Tsipras asked his 10 million compatriots to vote 'No' to strengthen his hands to negotiate a better deal. Sixty-one percent Greeks voted 'No' on July 5.  Though many said that the referendum was a waste of money and time, Tsipras needed it to renew his mandate. The result hardened the position of creditors. And Tsipras painted himself in a corner. 

Tsipras's brinkmanship is unlikely to lessen Greek woes. Tsipras knows either way any deal will go against Greece. He desperately needs cash to reopen Greek banks, i.e. get the third bailout fund. If he doesn't get a viable deal, Greek banks will collapse -- meaning Greece has to quit the Eurozone, thus resulting in a Grexit. 

Greece then will have to go back to its old currency – the Drachma. If this happens, Greece will take a pretty long time to turn around its economy as the debts will continue to hang like Damocles sword.

Athens has submitted a "credible reforms" plan approved by the Greek parliament for the EU summit. The plan includes huge tax hikes and drastic spending cuts. Athens is asking for €53.5 billion with debts restructured and a three-year bailout. If the summit agrees and Troika loosens its strangle hold on Greek economy, it will be a pyrrhic victory for Tsipras, as the Greek plan is more demanding than the one ECB offered in June. Tsipras said he is "ready for an honest compromise".

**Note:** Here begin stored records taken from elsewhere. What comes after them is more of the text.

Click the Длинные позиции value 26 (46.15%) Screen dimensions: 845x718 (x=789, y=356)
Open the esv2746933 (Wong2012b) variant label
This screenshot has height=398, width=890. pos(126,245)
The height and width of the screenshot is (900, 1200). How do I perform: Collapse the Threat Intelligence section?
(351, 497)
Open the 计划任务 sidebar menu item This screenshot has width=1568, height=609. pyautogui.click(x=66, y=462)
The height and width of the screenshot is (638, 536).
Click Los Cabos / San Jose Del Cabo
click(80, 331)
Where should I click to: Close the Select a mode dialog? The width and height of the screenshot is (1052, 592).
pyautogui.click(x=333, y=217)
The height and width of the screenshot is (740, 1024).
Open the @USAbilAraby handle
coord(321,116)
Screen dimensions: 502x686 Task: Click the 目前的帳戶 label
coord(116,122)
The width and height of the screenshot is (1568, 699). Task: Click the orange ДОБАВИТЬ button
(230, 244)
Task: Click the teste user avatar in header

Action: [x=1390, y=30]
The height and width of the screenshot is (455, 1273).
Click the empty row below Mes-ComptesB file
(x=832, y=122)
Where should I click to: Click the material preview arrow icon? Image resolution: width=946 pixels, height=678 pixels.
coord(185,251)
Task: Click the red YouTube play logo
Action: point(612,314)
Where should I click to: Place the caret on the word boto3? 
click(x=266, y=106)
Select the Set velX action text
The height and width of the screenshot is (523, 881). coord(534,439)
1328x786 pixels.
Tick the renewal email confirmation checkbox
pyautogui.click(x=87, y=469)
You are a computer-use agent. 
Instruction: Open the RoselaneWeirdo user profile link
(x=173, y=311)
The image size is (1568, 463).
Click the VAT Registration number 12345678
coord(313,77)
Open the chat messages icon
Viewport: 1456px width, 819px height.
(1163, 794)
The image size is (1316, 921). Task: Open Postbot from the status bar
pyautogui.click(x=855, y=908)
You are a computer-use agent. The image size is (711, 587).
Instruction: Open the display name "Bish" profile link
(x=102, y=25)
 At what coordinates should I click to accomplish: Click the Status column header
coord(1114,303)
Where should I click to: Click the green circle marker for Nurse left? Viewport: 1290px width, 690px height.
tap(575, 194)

There is ambivalence among European leaders on whether to pull Greece out of its cash crunch or let it fall off the Euro cliff. German Chancellor Angela Merkel, who is actually the main pillar of the Eurozone and Greece's biggest lender (€68.2 billion), has ruled out "agreement at any price". EC President Jean-Claude Juncker, however, said a deal can be made. 

Economic theory says that austerity and growth do not go together. Eurozone is a funny place where economic theories are practiced in an upside down manner. When a country is going through depression, Keynesian theory requires that government increases investments to stimulate the economy. Cutting back investments depresses the economy further. 

The most ludicrous system of the Eurozone is the way the euro is managed. The monetary policy of the Eurozone and the Greek Central Bank is controlled by the ECB. The fiscal policy is left to member governments. This dichotomy is a recipe for disaster. Normally the government and central bank of a country have to work in close partnership to regulate the monetary policy and fiscal policy to keep the currency stable and economy out of danger. 

The 'No' vote has shaken stock markets around the world. A flurry of meetings continues in Brussels while America is concerned that a Greek meltdown may lead to upheavals in global markets. Eurozone finance ministers are currently discussing the Greek plan before the EU summit meets. 

The surreal drama surrounding the crisis will no doubt redefine relations among members of the Eurozone. ECB cannot afford to push Greece out of Eurozone, as that may encourage other debt-ridden countries like Portugal, Spain, Italy and even France to restructure their debts. Grexit is too chilling a thought to contemplate. It will not only weaken the Euro, European security built around Nato will also be in jeopardy, particularly when tensions with Russia are on the rise.  

It is a defining moment for a badly battered Project Europe. 

The writer is former Ambassador and Secretary.